To start, let me clarify something key here. Freedom is not virtue, as some circles are inclined to create that impression of it. Rather, it is the context of self-determination, whereby you decide what virtues to emulate, and what interests to pursue. Two people with freedom will not do the same thing, and in certain cases, may do completely opposite things. The concept of freedom is fascinating and thought-provoking. And the more one dedicates thought to it, the more fascinating they find it. I’m no different. It has dominated my approach to people, and to myself.

The thing is that we all say we want freedom, and in a way we are all right. But some of us prefer other things over freedom, and because of that we fall into traps. Often, what we want more over freedom is comfort and safety. As a Health and Life coach, I’m quite familiar with the concept of what we call the “critter brain.” It is the part of your brain that hates change–whether good or bad. And because change takes away comfort and risks safety, the critter brain will often self-sabotage, especially when things are going well. The problem with safety is that since it mitigates or eliminates risk, it grants little to no rewards.

There is a deeply innate understanding that we all have; that freedom means uncertainty. It means to have no one hold your hand every step of the way. For those free to love, risk heartbreak. Those free to wander, risk getting lost. Those free to pursue enterprise, risk a failed venture. It is this crippling, hamstring fear of failure why we often fail to assert ourselves by choosing freedom.

I often tell the ones I love and counsel, that no one can force you to do something you don’t want to do. Often we feel the pressure to conform to get along, fearing the social/political consequences. In the event said consequences appear in whatever form, they can be also seen by one’s community or larger society as a sign of one’s failures/shortcomings. We all want to belong, to be deeply loved and acknowledged, and to be safe. Most of us pick mediocre lives because we are afraid of our own success, and the alienation and scrutiny such things bring. In fact, sometimes–unfortunately, we prefer that others makes decisions for us.

But freedom (or liberty), and the assertion of it in one’s life is how human dignity is fully recognized. Whether it is given unto you, or you demand it, something crucial is being communicated: You exist. Your existence matters independent of others’, and therefore, no man is allowed to simply violate your right to self-determination. You are a capable being endowed by God with the same inalienable rights and dignity as the person next to you. You are a moral being–an individual whose actions and words will be judged upon their own merit.

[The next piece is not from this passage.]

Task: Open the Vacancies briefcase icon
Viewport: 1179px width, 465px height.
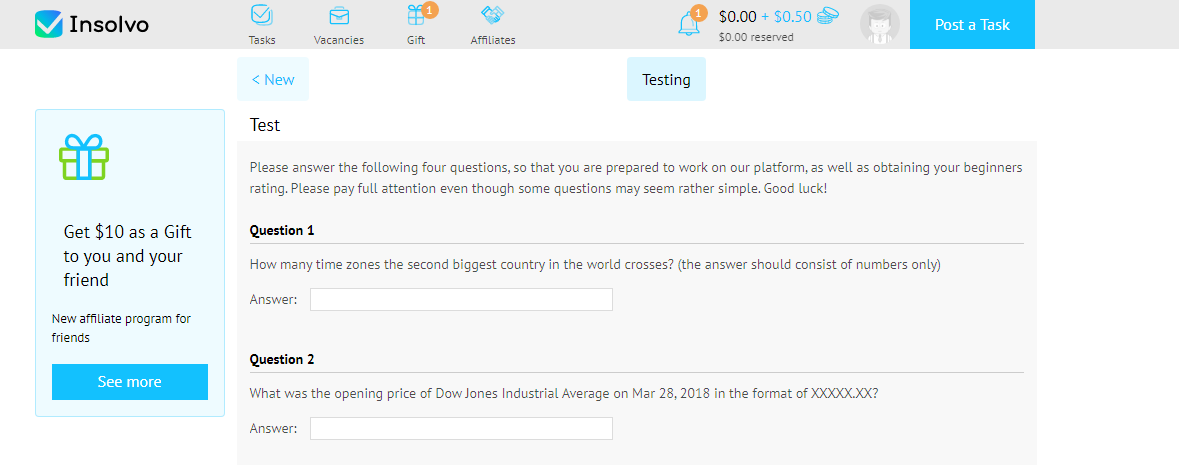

My friend once said, “God is not a libertarian, but he would like for everyone else to be.” There’s a profound and elemental truth in that comical phrase. Those who seek to pressure you, or restrict your rights and responsibilities in the name of your best interests (paternalists), are oppressing you in the spirt of their own insecurities. If you cannot be trusted to make your own decisions, and then be rewarded or held accountable for them, not only are you seen as infantile, but you may be seen as a threat or impediment to a particular interest–whatever that may be. I have examples that I won’t expand on for sake of article length. But think on this, and you will understand.

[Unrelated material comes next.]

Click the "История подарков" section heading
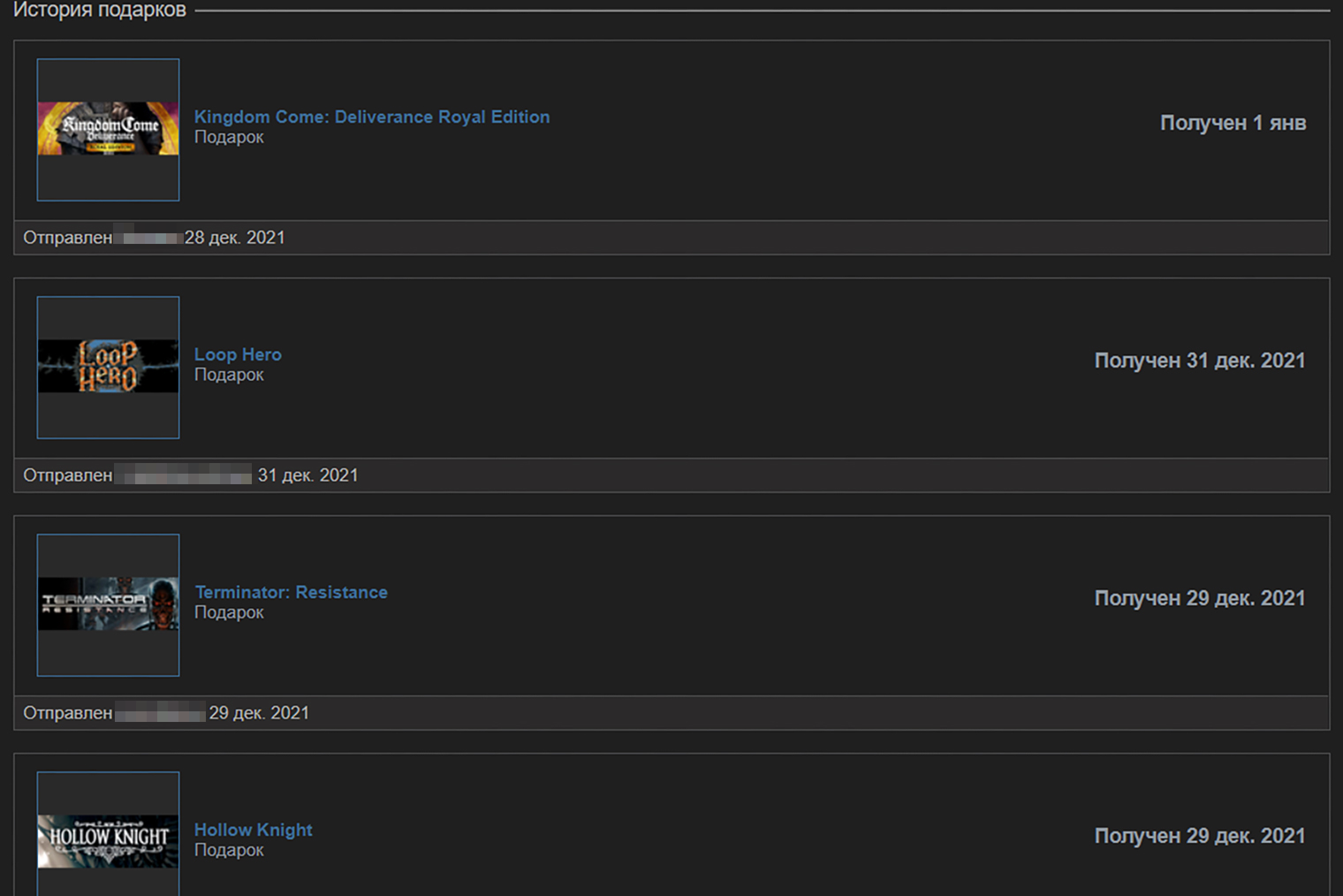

We also fear being free because we do not believe that we are capable; which of course circles back to failure. The stories we tell ourselves matter. They dictate our behavior and experiences, which in turn validate the very beliefs that shaped them. If we change our stories, we change our lives. Those that do not trust you, or leave it up to you to make the best possible decisions for yourself and face your destiny, either refuse to acknowledge the fullness of your humanhood, or they fail to grasp the magnitude of it.

But you must be free. Free to love yourself enough to be honest with yourself, and with other people. Free to leave the party (or table)–in a manner of speaking–when it no longer suits your taste, or benefits you. Free to declare what you believe are the noble ideals for one to live by, and then live by them. Satisfaction does not come with freedom alone, but with the choices we make every day.

To be free has nothing to do with controlling outcomes in your life. 99.9 percent of life is out of your control. It simply means you acknowledge your frailty and embrace the uncertainty that comes with life, pressing onward and committing yourself to the pursuit of things you find worthy of your energies, to the best of your ability, and with help from others. You control your responses. Leaving our strongholds exposes us to new things. Sometimes those things are bad, and sometimes they are good. But if you don’t exercise your freedoms, you will never have the opportunity to experience the full spectrum of life.

The opportunity cost is staggering. To sacrifice freedom for comfort, you are living in a controlled environment. A controlled environment does not foster growth, does not maximize your chances of meeting the best people for you in your life, does not honor your strengths, and does not guarantee contentment and fulfillment. Often, as I have come to learn, our strongholds become our prisons.

The power of the decision is the strength to make decisions according to your principles or desires, whether at ease or under duress. It is informed by self-respect, assertion of dignity, and a healthy sense of self-reliance. That strength that builds healthy boundaries and enforces them, and cultivates a childish glee and embrace of spontaneity. It freely and deliberately honors “yes” and “no,” despising and warding off peer pressure. In this life, we shouldn’t simply wander, or go with the flow. There must be deliberation. Otherwise you’re not free, you’re just drifting. Without deliberation, freedom is irrelevant.

There is so much more to say on this topic. But I will leave it here for now. Be well.